**TASK A**:
In the article on natural remedies, under what name does Dr. Ken Walker write?
**TASK B**:
Set down, word for word, the part of the natural remedies article that opens with the words containing "Walker's point seems" and closes with "being completely natural.".

**EXTRACT TO READ**:
-*-*-

Natural Remedies Never Kill?

"Medicine"
Public domain image from Wikimedia Commons.

Hey, look! Another completely absurd and almost fact-free article from syndicated columnist Dr. Ken Walker (who writes under the name W. Gifford-Jones):

"Health Canada has been raiding health-food stores, terrorizing proprietors and confiscating natural food supplements," Dr. Zoltan Rona, an expert on natural remedies, recently told me.

Walker's article is alt-med propaganda at its most pedestrian. He presents those who peddle "natural remedies" as embattled heroes who are being bullied by Health Canada, which is in the pocket of corporate interests. I find this especially amusing, given that Health Canada has recently been censured for its decision to loosen the licensing requirements for natural health products while bypassing important safety and efficacy checks. (A decision that heavily favours corporate interests, yes: the corporate interests of the multinational corporations who manufacture and distribute natural health products.)

It's been a while since I've played Name That Logical Fallacy, but let's see... The reader is presented with a false dichotomy in the form of a choice between corporate-controlled pharmaceutical medicine and feel-good "natural" remedies; the deaths resulting from the use of pharmaceutical interventions hint at the fallacy of the perfect solution (the government shouldn't approve drugs that aren't perfectly safe and perfectly effective); there's at least one appeal to antiquity (Nattokinase "has been used for centuries" in Japan); and finally there's Walker's completely dishonest (or unforgivably ignorant) claim that "prescription drugs can kill, natural remedies never": while this isn't a fallacy, it is the false premise that lies at the very heart of the article.

Walker's point seems to be that Health Canada should just get out of the way: if the remedy is "natural" (whatever that means) and/or has been used for a long time, its safety and efficacy are unimpeachable. Walker seems to be advocating for some sort of medical free market paradise, a deregulated Wild West of frontier medicine in which the government gives any old snake oil a free pass—snake oil, of course, being completely natural.

"Alternative" medicines can and do kill, directly and indirectly. Natural remedies often lack proper controls to prevent contamination or adulteration; herbal remedies are drugs, and their use in concert with pharmaceuticals can result in unexpected drug interactions; the dose of the active ingredient in herbal remedies is often inconsistent or highly variable (while it is precisely controlled in pharmaceuticals; that's sort of the point); and when presented with a "natural alternative", some patients may eschew science-based interventions (that are actually effective). If you're looking for heart-wrenching stories of people killed as a result of so-called "natural" medicine, here are a couple hundred of them. "Alternative medicine" is most often simply an alternative to medicine.

Walker should be ashamed of himself for promoting such absurdities. But that's nothing new.

-*-*-

Collected data entries:
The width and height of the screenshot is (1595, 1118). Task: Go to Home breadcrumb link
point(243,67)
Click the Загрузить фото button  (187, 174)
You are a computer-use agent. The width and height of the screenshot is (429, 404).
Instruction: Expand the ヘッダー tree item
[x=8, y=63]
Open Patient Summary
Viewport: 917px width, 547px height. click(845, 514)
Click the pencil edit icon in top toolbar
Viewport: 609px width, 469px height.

-*-*-

**YOUR RESPONSE A**:
W. Gifford-Jones

**YOUR RESPONSE B**:
Walker's point seems to be that Health Canada should just get out of the way: if the remedy is "natural" (whatever that means) and/or has been used for a long time, its safety and efficacy are unimpeachable. Walker seems to be advocating for some sort of medical free market paradise, a deregulated Wild West of frontier medicine in which the government gives any old snake oil a free pass—snake oil, of course, being completely natural.